Notre avis sur Le Livre de ma mère en livre audio
C'est à Londres, engagé auprès de la France libre, qu'Albert Cohen apprend la mort de sa mère restée à Marseille en janvier 1943. Il ne pourra ni la revoir ni lui dire adieu: les Allemands ont envahi la zone libre quelques semaines plus tôt. De cette absence impossible naît un chant de deuil que je place parmi les plus bouleversants qu'un fils ait écrits pour sa mère. Ce n'est pas un récit d'événements, c'est une longue plainte d'amour et de remords, adressée à celle qui n'est plus là.

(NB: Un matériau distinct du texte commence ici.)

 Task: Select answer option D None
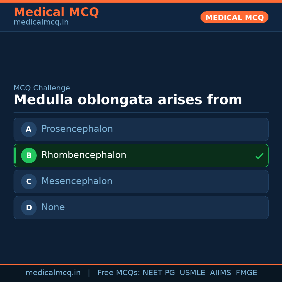141,208
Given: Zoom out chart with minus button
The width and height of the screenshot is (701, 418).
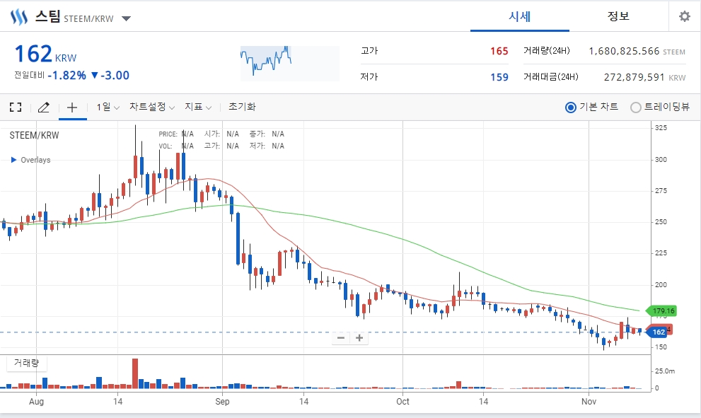Looking at the screenshot, I should [x=341, y=337].
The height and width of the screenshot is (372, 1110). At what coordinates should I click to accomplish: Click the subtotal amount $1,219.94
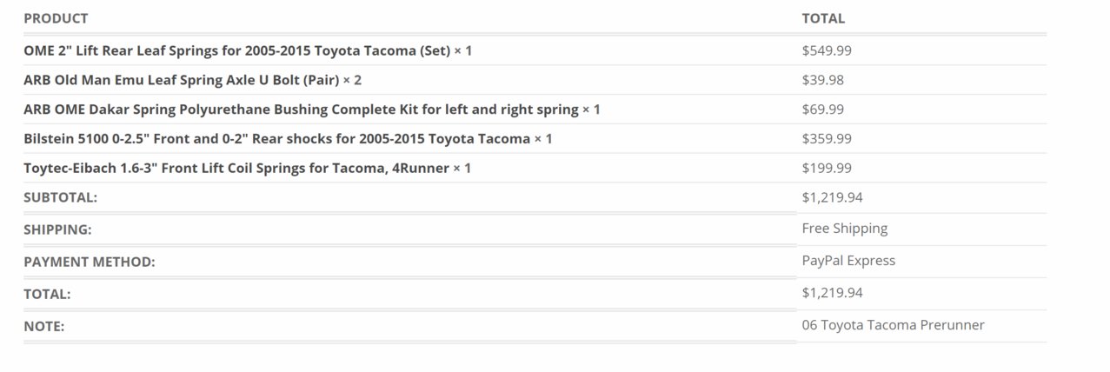832,197
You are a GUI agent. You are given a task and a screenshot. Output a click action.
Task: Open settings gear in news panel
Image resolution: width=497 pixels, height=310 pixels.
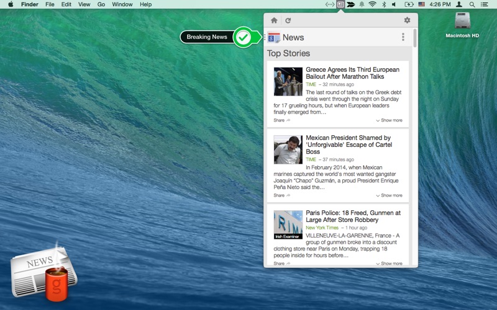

Noté 4,3/5 sur 934 avis, ce texte court divise un peu, sans doute parce qu'il faut accepter sa forme, ni roman ni essai, plutôt une méditation qui revient sans cesse sur les mêmes gestes: la mère qui attend, qui s'inquiète, qui aime sans mesure. Mon parti pris assumé: c'est un livre à recevoir dans un moment de disponibilité intérieure. Pris au bon instant, il vous serre le coeur; pris distraitement, il peut sembler répétitif. Cohen assume ce ressassement, car le deuil lui-même tourne en boucle.
Pourquoi écouter Le Livre de ma mère en livre audio ?
Trois heures trente-sept: c'est la durée d'une longue soirée, et je vous jure qu'on ne la vit pas comme une simple lecture. Gérard Desarthe prête à ce chant funèbre une voix grave, retenue, qui fait entendre le tremblement sous les mots sans jamais forcer le pathos. Sur un texte aussi habité par le remords filial, ce choix d'interprétation change tout.
L'écriture de Cohen est faite de longues phrases lyriques, d'invocations, de répétitions qui appellent la voix humaine plus que l'oeil: c'est un texte qui se dit, presque qui se psalmodie. Entendre Desarthe faire monter puis retomber ces vagues d'émotion, c'est saisir la musicalité que la lecture silencieuse laisse parfois échapper. Il y a des passages où sa diction seule suffit à faire venir les larmes, tant elle porte le poids de l'absence.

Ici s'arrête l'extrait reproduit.